In lymphomas, I think what we have come to realize over the last number of years is that it’s not just about the malignant B-cell. So I think our initial studies were really trying to understand the genetics of the malignant B-cell and factors that would promote its growth and survival. But I think we’ve come to realize over time that many other immune cells interacts with the malignant B-cell and promote or try and restrict its growth.

We’ve come to realize that although there are T-cells that are able to target the malignant cell, they’re not able to really eradicate the malignant cell. And over time their function becomes increasingly suppressed and the tumor begins to progress.

So our understand the ending of what really is dysfunctional or suppressed about that T-cell is critical to moving the field forward, particularly if we’re going to work more in the areas of immunotherapy. So what we found focused on in that discussion and presentation was the fact that really there are multiple barriers to an effective immune response, but two particularly that we were discussing. The first is immune suppression and part of that is because T-cells are regulated by other cells in their environment and normal biology requires that if a T-cell becomes activated, there’s actually mechanisms in place to switch it off over time.

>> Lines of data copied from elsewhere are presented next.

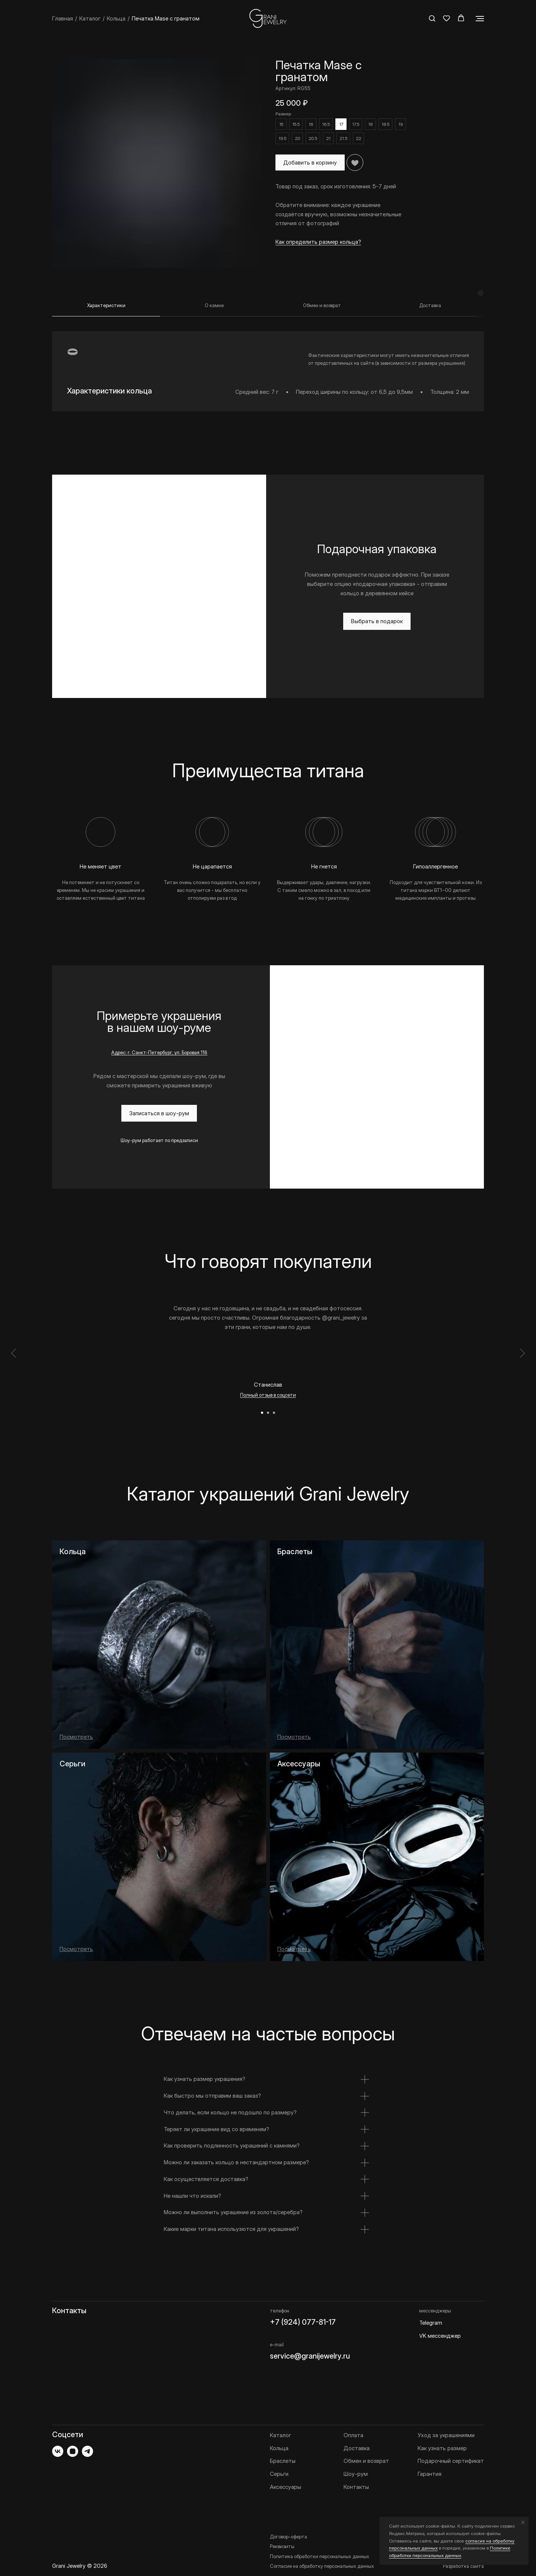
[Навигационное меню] (480, 18)
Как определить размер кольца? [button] (318, 241)
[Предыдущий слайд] (13, 1342)
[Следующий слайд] (522, 1342)
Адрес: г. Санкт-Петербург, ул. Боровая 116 (159, 1041)
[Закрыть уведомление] (523, 2522)
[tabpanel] (268, 352)
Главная (62, 18)
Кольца (116, 18)
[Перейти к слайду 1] (262, 1401)
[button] (432, 18)
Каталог (89, 18)
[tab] (106, 297)
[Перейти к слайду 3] (274, 1401)
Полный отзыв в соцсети (268, 1384)
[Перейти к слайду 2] (268, 1401)
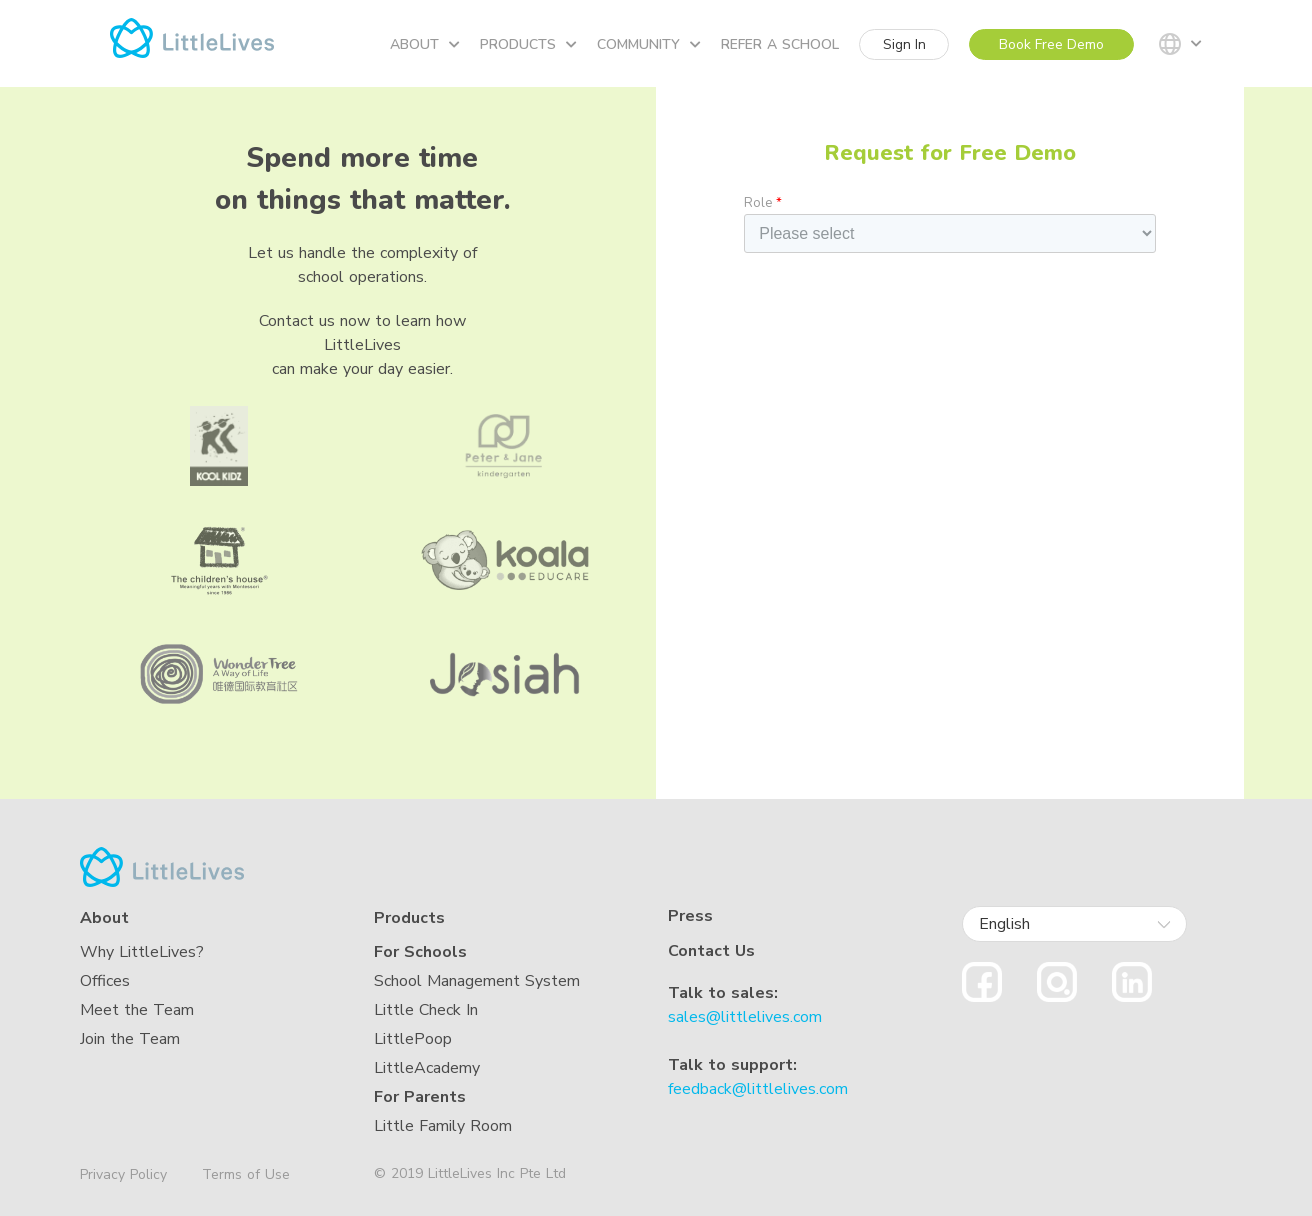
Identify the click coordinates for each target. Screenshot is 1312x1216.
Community (649, 44)
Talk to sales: (723, 993)
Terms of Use (246, 1174)
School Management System (477, 981)
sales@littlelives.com (745, 1017)
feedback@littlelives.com (758, 1089)
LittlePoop (413, 1039)
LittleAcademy (427, 1068)
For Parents (420, 1097)
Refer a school (780, 44)
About (425, 44)
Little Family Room (443, 1126)
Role (763, 203)
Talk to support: (732, 1065)
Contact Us (711, 951)
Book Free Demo (1051, 44)
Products (528, 44)
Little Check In (426, 1010)
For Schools (420, 952)
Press (690, 916)
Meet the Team (137, 1010)
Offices (105, 981)
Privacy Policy (123, 1175)
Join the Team (130, 1039)
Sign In (904, 44)
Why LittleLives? (142, 952)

And tumors really co-opt those mechanisms and promote an environment that really keeps suppressing the anti-tumor immune response and cells like T regulatory cells, monocytes and macrophages and myeloid derived suppressor cells, are typically the types of cells that will dampen an immune response. So, as we think about how to use that in the future inhibiting the inhibitors is going to be an important strategy to allow those effector cells to do a better the job.

And on the other side is the whole question of dysfunction. So typically if the immune response is continually stimulated over time, those cells become weary as it were in doing good and slowly become increasingly suppressed, dysfunctional and immunologically exhausted. And they put many proteins on their surface, which make them very vulnerable to being switched off by the immune environment. So again, if we really want to have these effector cells remain effective, it’s important to block those inhibitory signals and continue to promote the ability of those cells to remain activated.

So if we put that together and say, how does that matter as far as treatments in the future? Really want to have strategies, that are going to prevent cells from being shot down by their neighbors and keep them activated by preventing them from receiving negative signals, that would shut them down. If we can do that often in combination, even with additional strategies, that will really improve the outcome of patients with lymphoma.